NEO4J SEARCH: A* OPTIMIZATION

06 MARCH 2018

Written in 2026, backdated to 2018.

First real performance problem. Vessel tracking with Neo4J hit a wall. Need to find shortest paths in a 13,000-vertex graph. Dijkstra’s search, which Neo4J ships with, slowed to a crawl after 4,000.

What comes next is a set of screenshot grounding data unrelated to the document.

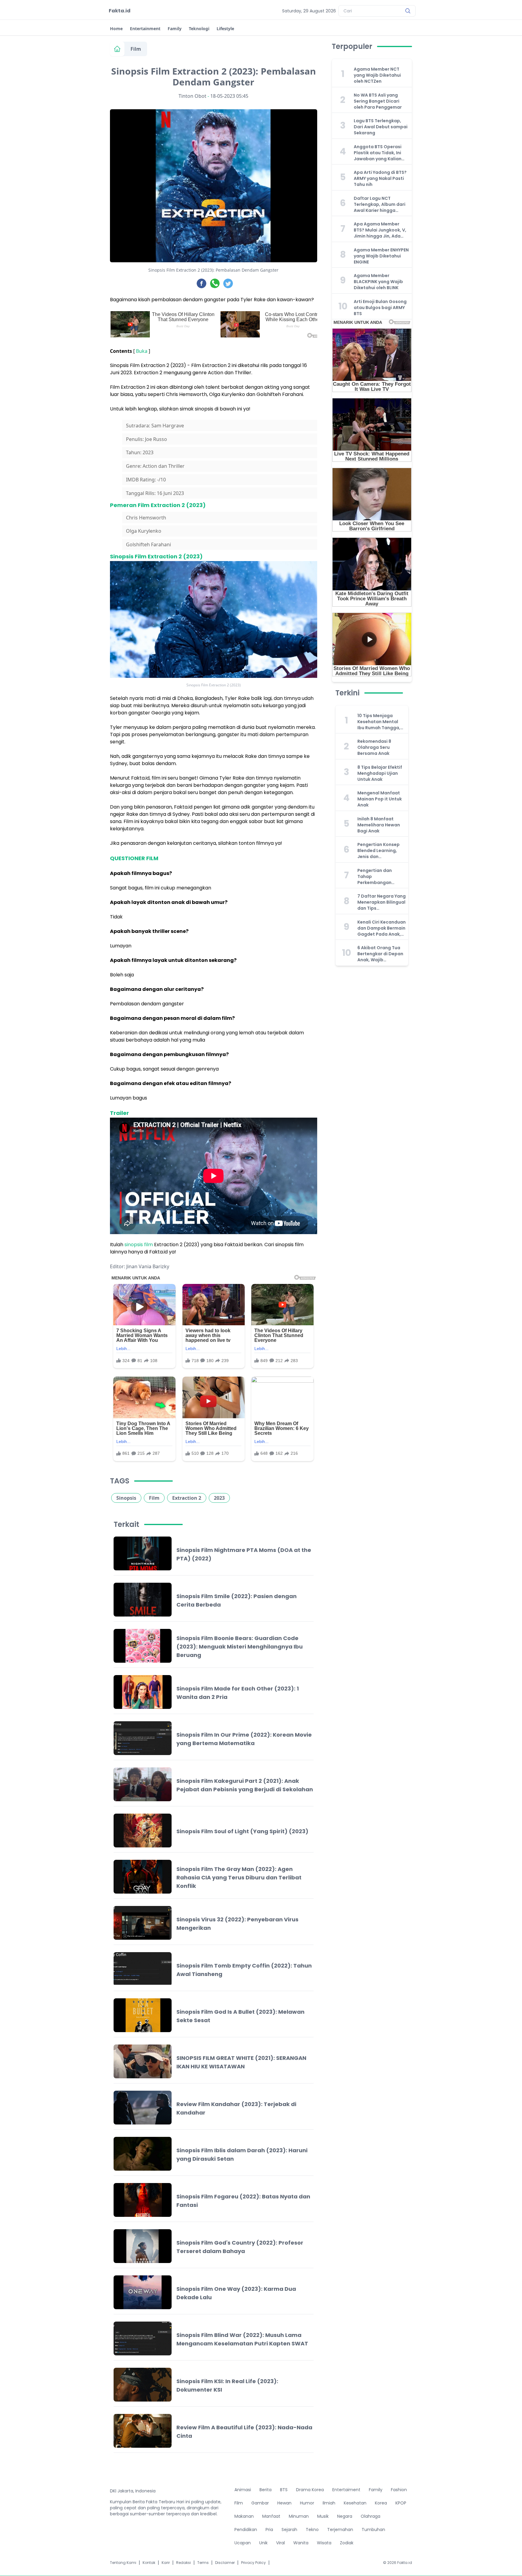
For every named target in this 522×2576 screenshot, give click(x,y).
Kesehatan (355, 2503)
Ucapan (242, 2543)
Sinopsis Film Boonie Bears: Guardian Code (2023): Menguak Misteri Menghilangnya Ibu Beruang (239, 1646)
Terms (203, 2562)
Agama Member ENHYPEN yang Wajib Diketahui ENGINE (381, 256)
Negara (344, 2516)
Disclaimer (225, 2562)
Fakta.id (119, 10)
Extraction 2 (186, 1498)
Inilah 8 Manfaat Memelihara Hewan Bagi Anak (378, 825)
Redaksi (183, 2562)
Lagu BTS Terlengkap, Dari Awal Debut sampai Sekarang (381, 127)
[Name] (408, 11)
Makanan (244, 2516)
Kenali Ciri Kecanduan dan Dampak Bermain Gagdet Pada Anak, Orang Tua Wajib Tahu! (381, 928)
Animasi (242, 2490)
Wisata (324, 2543)
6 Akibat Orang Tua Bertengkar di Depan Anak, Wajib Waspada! (380, 954)
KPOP (400, 2503)
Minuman (299, 2516)
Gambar (260, 2503)
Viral (280, 2543)
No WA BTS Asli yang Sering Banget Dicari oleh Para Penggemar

Spent better part of the week replacing Dijkstra’s algorithm with A* search—Python shop, junior developer, took more than a day to set up toolchain and build the project. Haversine function as heuristic uses distance between ports as the crow flies to steer search:

private double computeHeuristic(
    final double lat1, final double lon1,
    final double lat2, final double lon2) {
    final int earthRadius = 6371;
    final double kmToNM = 0.539957;

    final double latDistance = Math.toRadians(lat2 - lat1);
    final double lonDistance = Math.toRadians(lon2 - lon1);

    final double a = Math.sin(latDistance / 2) 
        * Math.sin(latDistance / 2)
        + Math.cos(Math.toRadians(lat1)) 
        * Math.cos(Math.toRadians(lat2))
        * Math.sin(lonDistance / 2) 
        * Math.sin(lonDistance / 2);

    final double c = 2 * Math.atan2(Math.sqrt(a), Math.sqrt(1 - a));
    return earthRadius * c * kmToNM;
}

Core search loop updates costs when better path found:

private void updateCosts(
    final int source, final int target,
    final double newCost, final double heuristic) {
    final double oldCost = gCosts.getOrDefault(target, Double.MAX_VALUE);
    if (newCost < oldCost) {
        gCosts.put(target, newCost);
        fCosts.put(target, newCost + heuristic);
        path.put(target, source);
    }
}

Verdict: 300x speedup—scaled to 13,000 vertices.

Upstreamed changes: Neo4J v3.4.0 | Full source.

NOTE: Despite impressive gain, performance horizon visible. Unlikely to scale past 16,000 vertices without caching.